[BEGIN Material for the task]

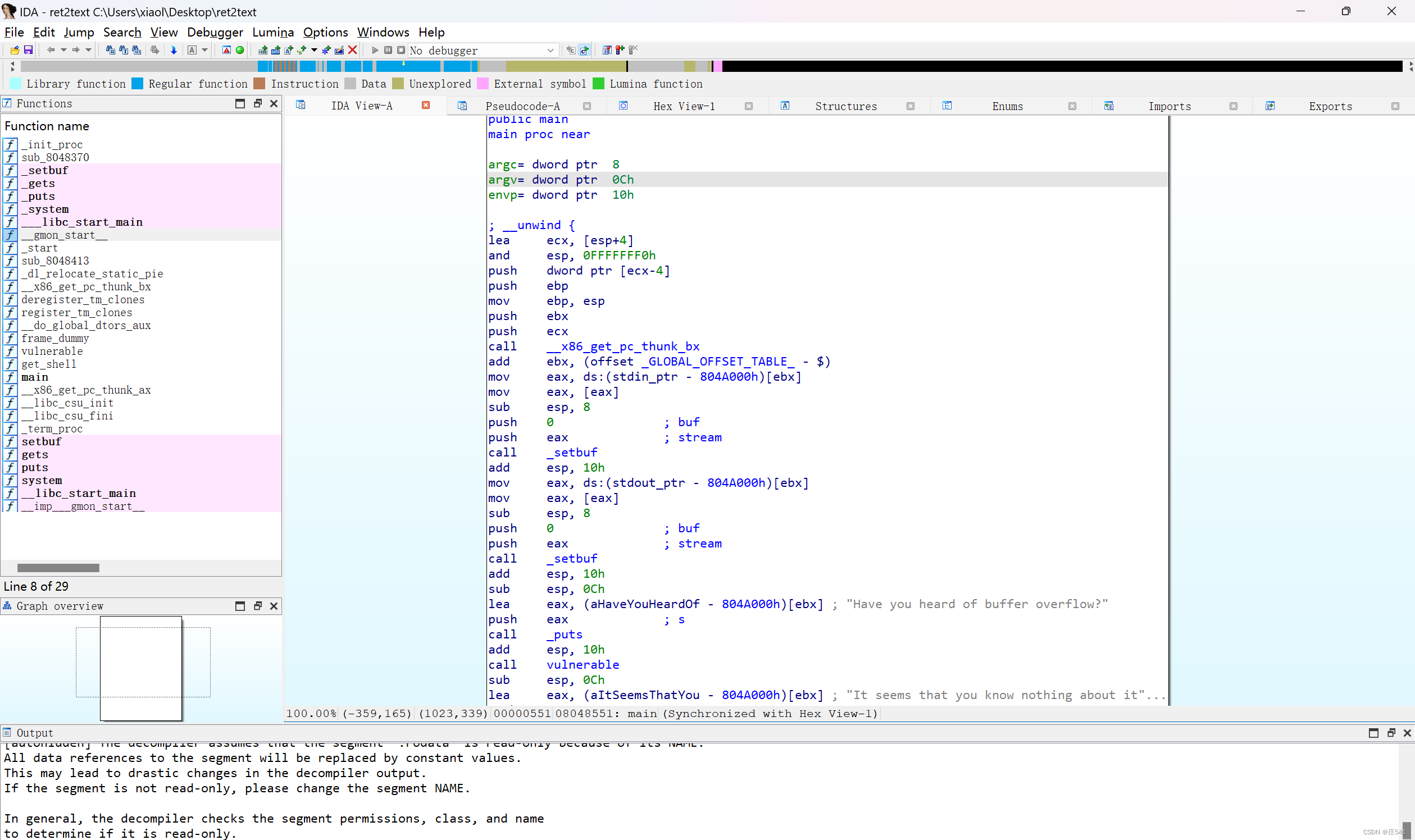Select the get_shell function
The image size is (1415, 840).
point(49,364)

[END Material for the task]
[BEGIN Material for the task]

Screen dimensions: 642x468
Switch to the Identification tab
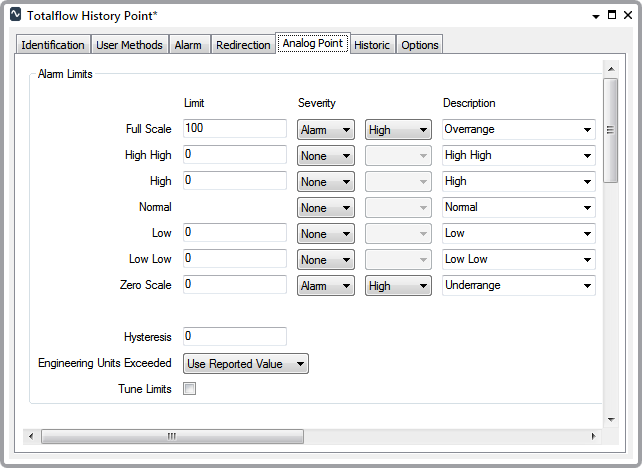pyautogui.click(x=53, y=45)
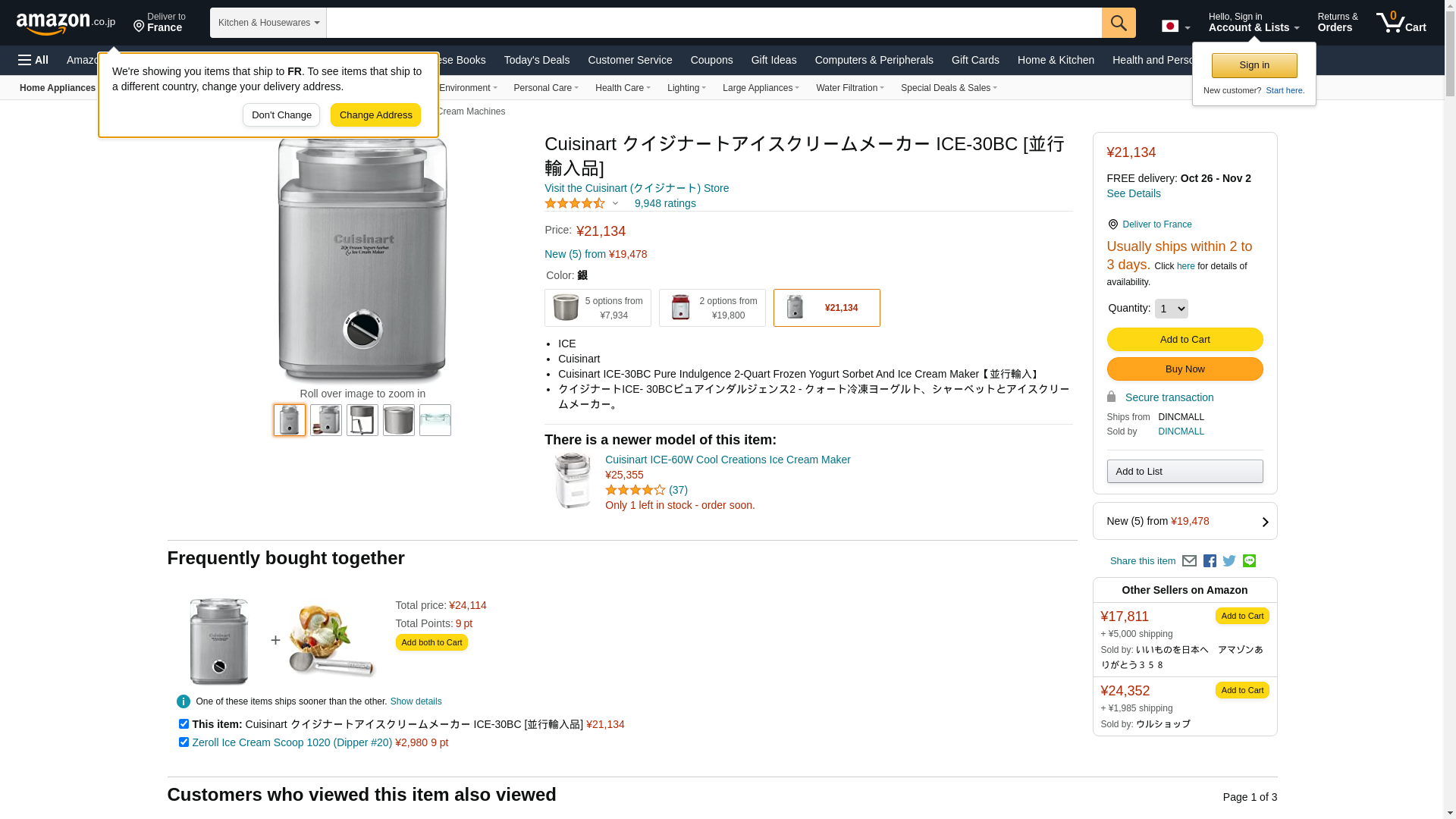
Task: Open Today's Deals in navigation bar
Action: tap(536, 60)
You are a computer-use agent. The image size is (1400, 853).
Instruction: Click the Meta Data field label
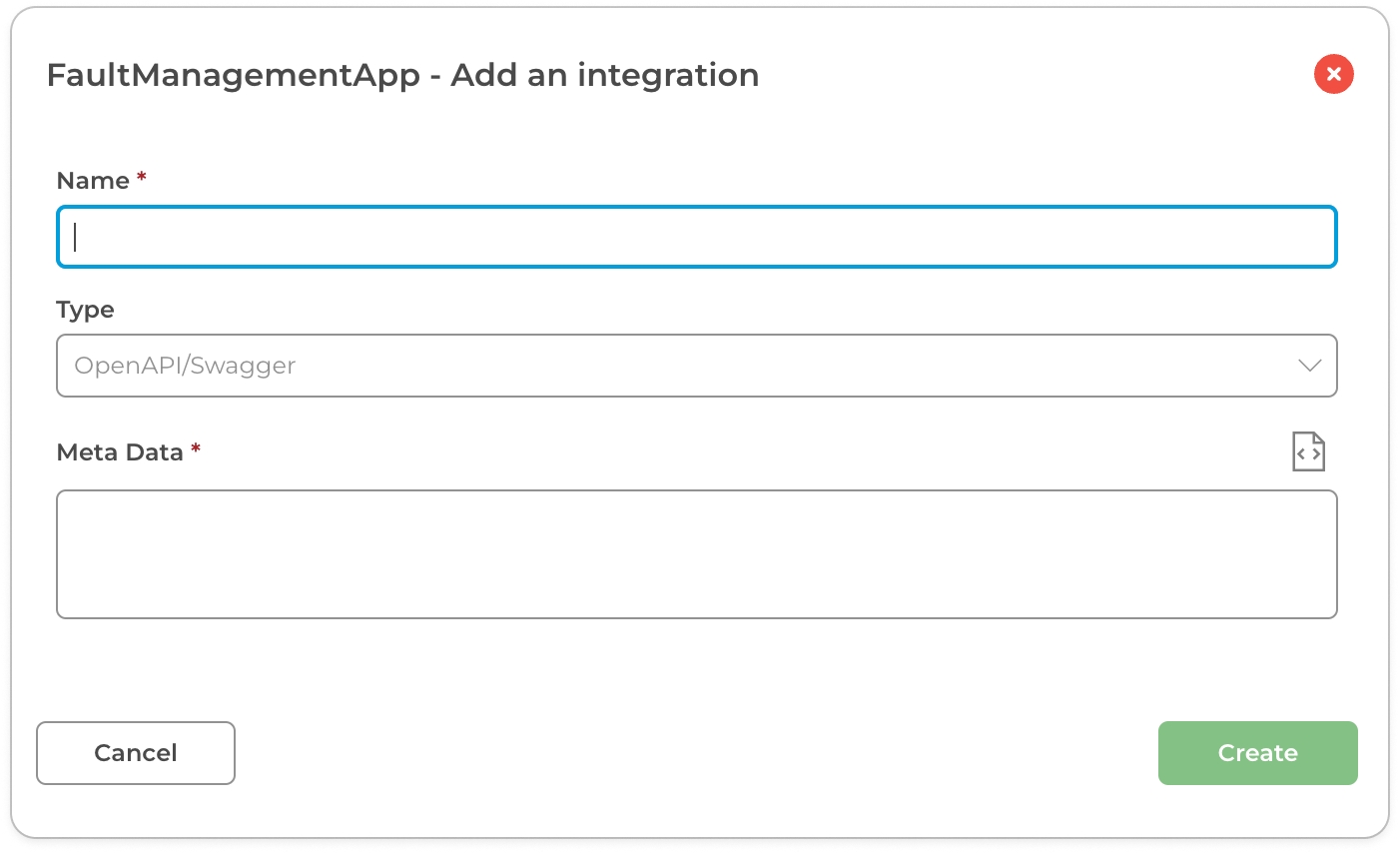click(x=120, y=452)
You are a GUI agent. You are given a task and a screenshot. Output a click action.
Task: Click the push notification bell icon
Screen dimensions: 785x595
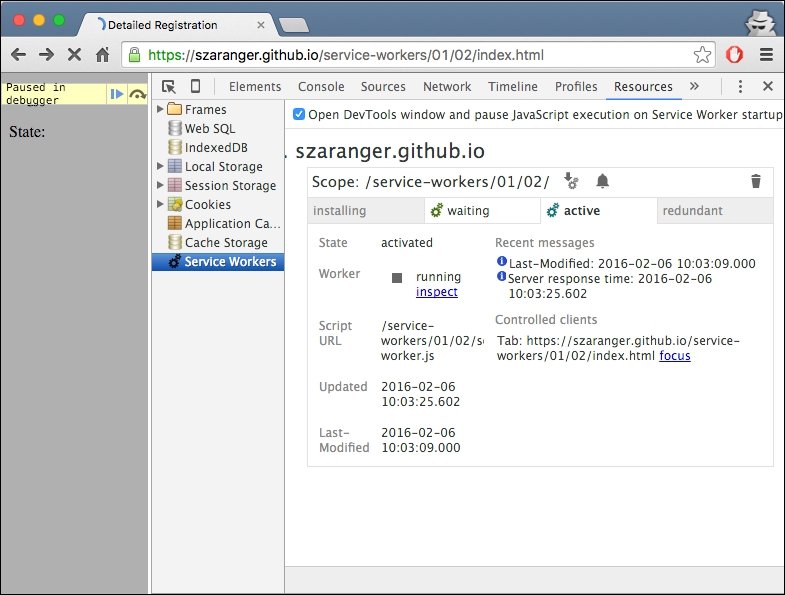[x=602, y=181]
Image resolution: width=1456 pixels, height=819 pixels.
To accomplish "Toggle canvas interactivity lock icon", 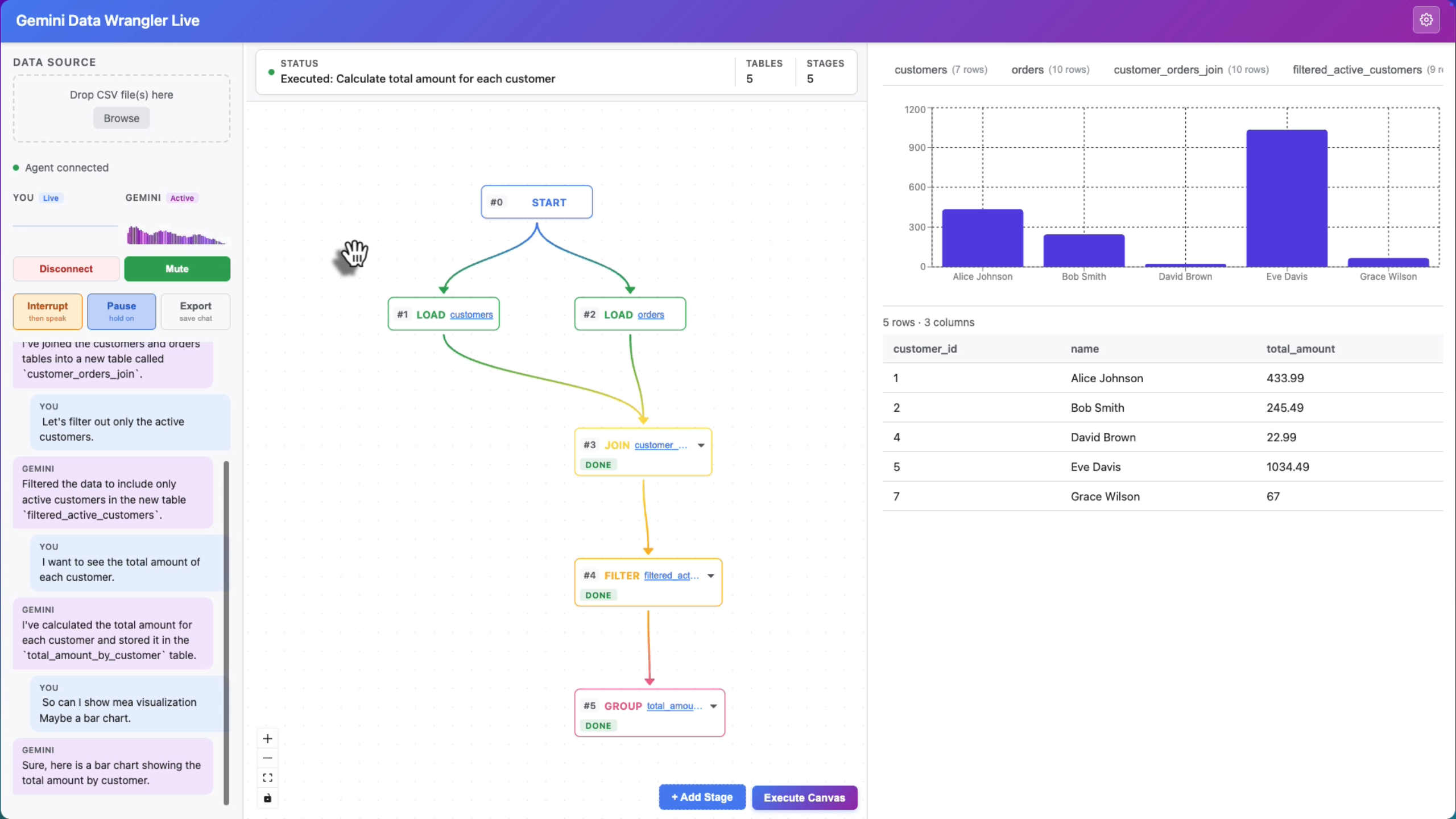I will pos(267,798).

[END Material for the task]
[BEGIN Material for the task]

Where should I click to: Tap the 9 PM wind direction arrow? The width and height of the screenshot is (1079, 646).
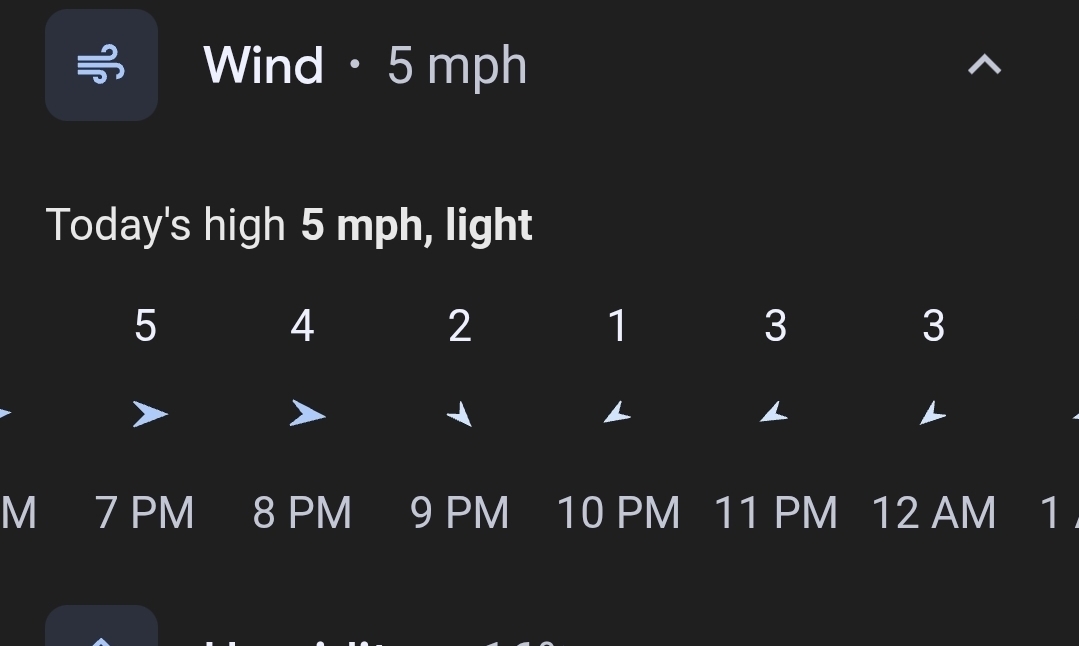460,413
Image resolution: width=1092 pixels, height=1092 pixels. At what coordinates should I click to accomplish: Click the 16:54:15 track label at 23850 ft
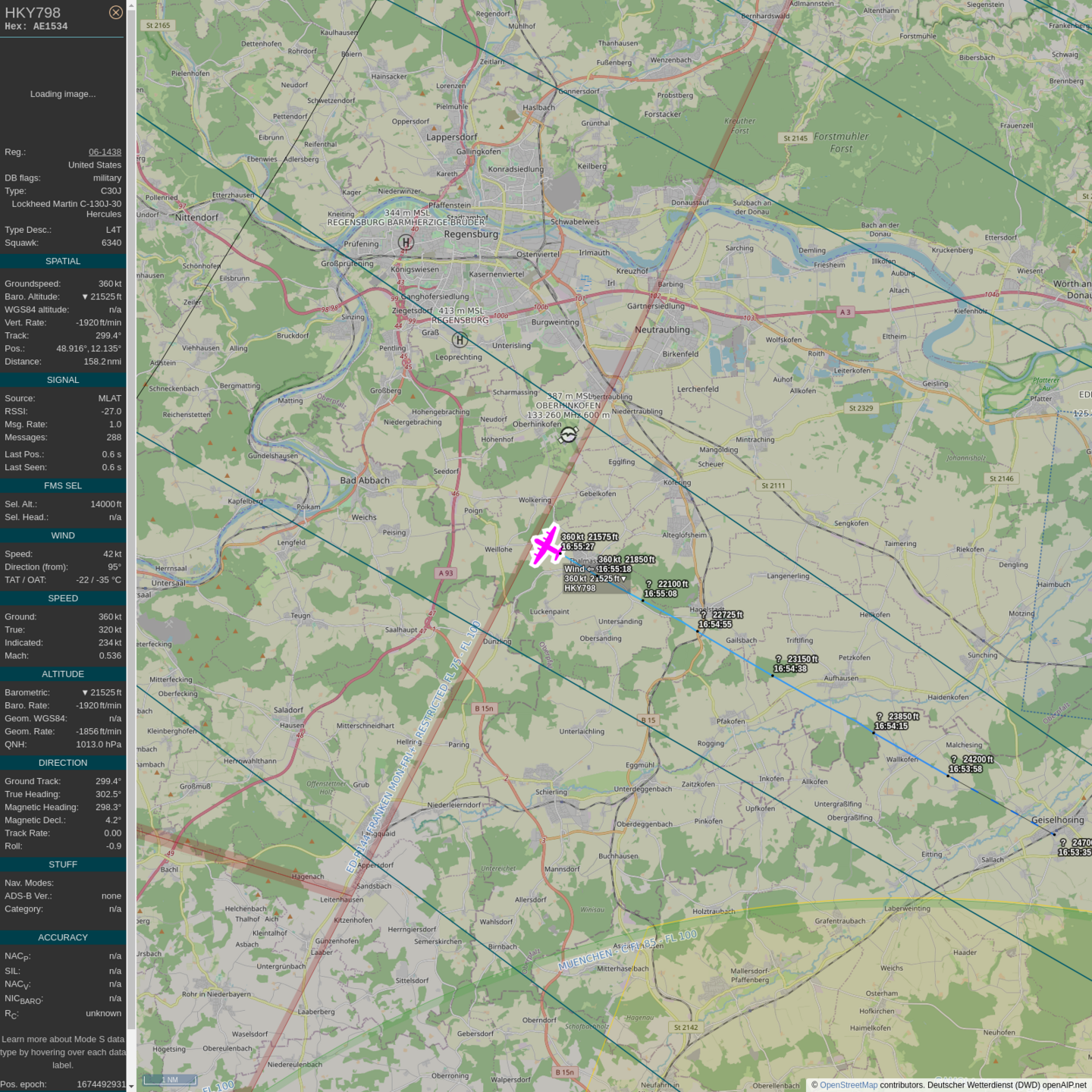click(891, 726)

[END Material for the task]

- [Written task] Reproduce everything from "Select the get_shell function" down to "point(49,364)", swapping "function" for "method" and keeping all else unchanged. Leave the pictures out.

- [Result]
Select the get_shell method
The image size is (1415, 840).
point(49,364)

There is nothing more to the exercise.